この他、APCが機能を発揮するためには細胞の先端やラッフリング膜に局在する必要がありますが、細胞先端への局在はAPCがアダプタータンパク質KAP3を介してモータータンパク質KIF3A/3Bに乗って微小管上を移動することによって起こることを明らかにしました。興味深いことに、大腸癌で発現している変異APCは細胞先端にクラスターをつくることができません。また、APCはショウジョウバエの癌抑制遺伝子として知られるDlgのヒトホモログと結合して細胞周期を制御していることを明らかにしました。
また、Wnt
シグナルの抑制因子ICAT、活性化因子B9L、β-カテニン-カドヘリン複合体の輸送に関わるRICS等の新規分子を同定しWntシグナルの制御機構を明らかにしました。
長鎖非コードRNA
最近になって、ヒトゲノムの大部分の領域からタンパク質をコードしない長鎖非コードRNAが大量に転写されていることがわかってきました。非コードRNAの中でも、20-30塩基の小さなRNAについてはいろいろなことがわかってきていましたが、200塩基以上の長鎖非コードRNAと癌化の関係についてはほとんど明らかになっていなかったので、試しに造腫瘍性の強い大腸癌細胞で発現の亢進している長鎖非コードRNAを50種類ほど選んでRNA干渉(RNAi)法を用いて発現を抑制してみました。驚いたことに10種類ほどの長鎖非コードRNAの発現を抑制すると癌細胞が死んでしまうことがわかりました。そこで、癌細胞の生存に必須でありながら機能未知の長鎖非コードRNAの機能に取り組むことにより、新たな癌化の分子機構が明らかとなり新しい創薬への道が開けるのではないかと考えました。現在では、長鎖非コードRNAが、細胞の増殖、分化、癌化、発生、神経機能、幹細胞性の維持等様々な生物学的プロセスにおいて重要な役割を果たしていることが明らかになってきています。特に、癌との関係では、HOTAIRのように転写制御に関与するものがよく知られています。ここでは私共が解析した長鎖非コードRNAのうちからいくつかについて機能をご紹介します。
UPATと命名した長鎖非コードRNAは、アミン酸化酵素の一種の偽遺伝子なのですが、驚いたことに発現を抑制すると大腸がん細胞はヌードマウスに腫瘍を造る能力が顕著に減少してします。そこで、UPATの正体を明らかにすべく解析を進めたところ、UPATがDNAメチル化やヒストン修飾を介して転写を制御するエピゲノム制御因子UHRF1タンパク質と結合し、ユビキチン化酵素によるタンパク質分解誘導からUHRF1を守ることによってUHRF1を安定化し、大腸がんの増殖や腫瘍形成を促進していることが明らかになりました。またUPATは、SPRY4及びSCD1と呼ばれる遺伝子の発現を誘導することによって大腸癌細胞の増殖を引き起こしていることがわかりました。

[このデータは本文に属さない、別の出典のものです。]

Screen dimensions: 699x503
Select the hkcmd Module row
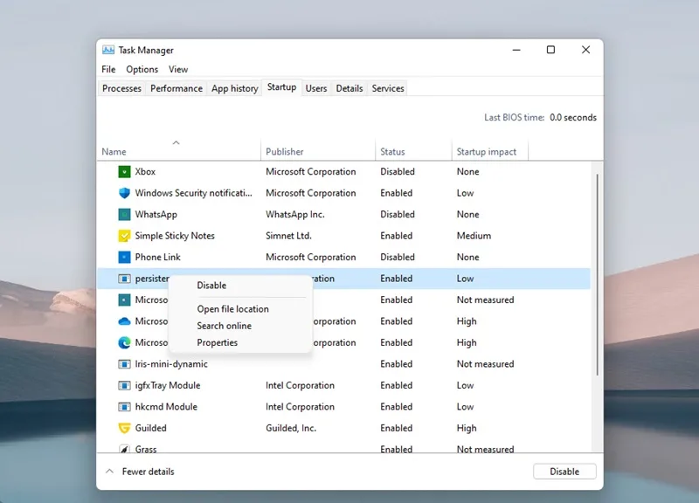[x=343, y=407]
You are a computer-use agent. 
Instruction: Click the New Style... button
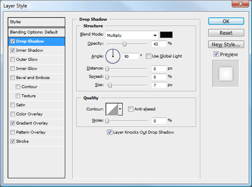[x=226, y=45]
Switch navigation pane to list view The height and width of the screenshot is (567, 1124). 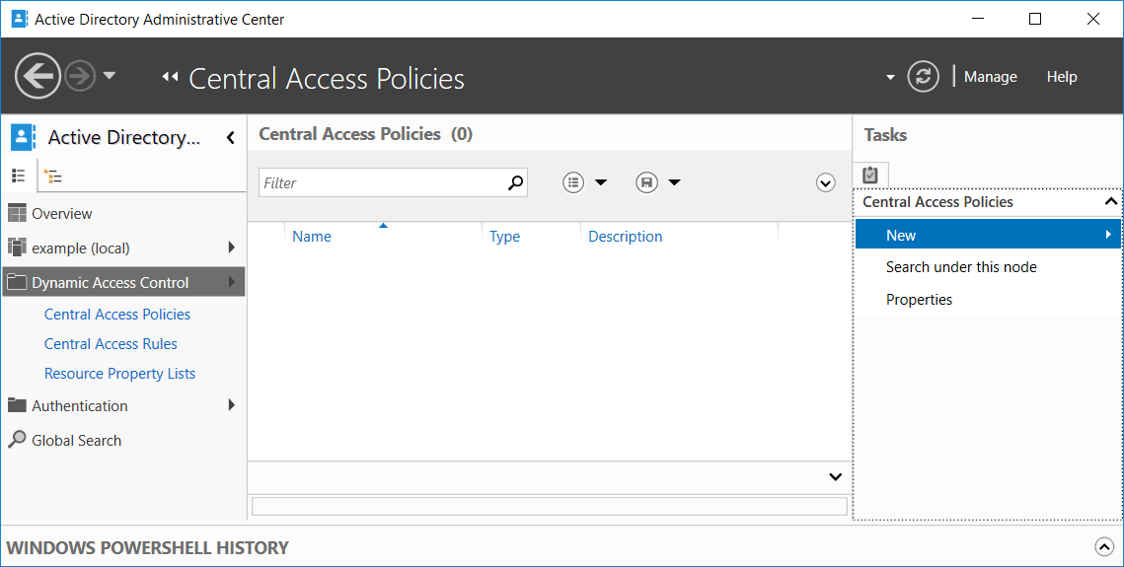[19, 176]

MYUは、Wnt/c-Myc経路の標的として見出した長鎖非コードRNAで、ほとんどのヒト大腸がんで多量に発現しており、やはり大腸癌細胞の増殖に必須の役割を果たしていると考えられました。MYUの機能を解析した結果、MYUはRNA結合タンパク質hnRNP-Kと複合体を形成して、細胞周期を進める機能をもつサイクリン依存性キナーゼの3’側のタンパク質をコードしていない領域(3’UTR)に結合して、microRNAの機能を阻害することによって、その発現の上昇を引き起こしていることを突き止めました。
ASBELは、癌抑制遺伝子ANA/BTG3のアンチセンス鎖にコードされており、核内でANA/BTG3
mRNAと2本鎖を形成して細胞質への移行を阻害し、卵巣癌の造腫瘍性を促進することがわかりました。さらに、大腸癌ではASBELはWntシグナルにより直接転写が活性化され、やはりWntシグナルの標的である転写制御因子TCF3タンパク質と結合してATF3の遺伝子座に結合し、ATF3の発現を抑制することにより、大腸癌細胞の増殖を抑制することがわかりました。

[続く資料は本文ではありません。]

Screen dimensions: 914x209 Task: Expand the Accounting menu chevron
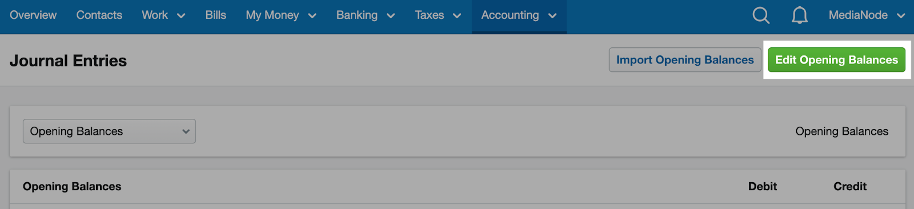(x=552, y=16)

タンパク質と複合体を形成して機能する長鎖非コードRNAには、microRNA等と違って統一的な作用機序、作動装置といったものはなく、それぞれが独自のメカニズムで独自の機能を果たしているようです。これら以外にも、デコイとして機能したりする非コードRNAなど様々な機能をもった非コートRNAが見つかりました。
造腫瘍性に重要な遺伝子の網羅的探索と1細胞解析
最後に今現在興味をもって進めている研究についてごく簡単にご紹介させていただきます。
これまで、RNAiライブラリーを用いてがん幹細胞の造腫瘍性に重要な遺伝子を探索し、分子標的薬開発の基礎研究を進めてきました。現在は、CRISPR/Cas9システムを用いて癌細胞の〜2万遺伝子をノックアウトすることにより、造腫瘍性に重要な遺伝子をさらに網羅的に検索し、取得した遺伝子の機能を解析しています。
もう一つの関心事は1細胞解析です。これまでの研究によって癌組織は極めて多様な細胞からなることが明らかになってきました。癌組織には癌幹細胞や分化して造腫瘍性の低下した癌細胞や様々な正常細胞が含まれています。これらの多様な細胞を1細胞ずつ油滴の中に封じ込め、バーコード標識することにより、個別の細胞ごとの遺伝子発現の解析が可能になってきています。例えば、卵巣癌は通常4種類に分類されていますが、そのうちの明細胞癌を1細胞解析すると、遺伝子発現パターンの異なる4種類の癌細胞から構成されていることがわかりました。これらの細胞群は、それぞれが特徴的な遺伝子を発現しており機能が異なると考えられます。このような解析により、癌組織の多様な癌細胞集団から造腫瘍性、転移能、制癌剤耐性度等の異なる細胞を単離し、丸ごとの解析では平均値の中に埋もれていた悪性度に寄与する遺伝子を同定することが可能になると考えられます。また、1細胞毎の遺伝子の発現だけでなく、転写因子の結合状態やヒストン、DNAの修飾状態を解析する手法の開発も進める必要があります。
おわりに
宮園浩平癌学会理事長と癌細胞の多様性について議論していた時に、吉田富先生が「癌細胞には個性がある」という言葉を残されたということを教えられました。私たちは今その「癌細胞の個性」を分子の言葉で理解して、その知見をもとにした癌の新しい治療法を考案することが可能である地平に辿り着いたのかもしれません。今後、「癌細胞の個性」の分子的理解に基づく新しい分子標的薬の創製に取り組みたいと考えております。最後に、これまで共同研究をしていただいた沢山の先生方、ラボメンバー、そしてご指導いただいた豊島久真男先生、山本雅先生に心からお礼を申し上げたいと思います。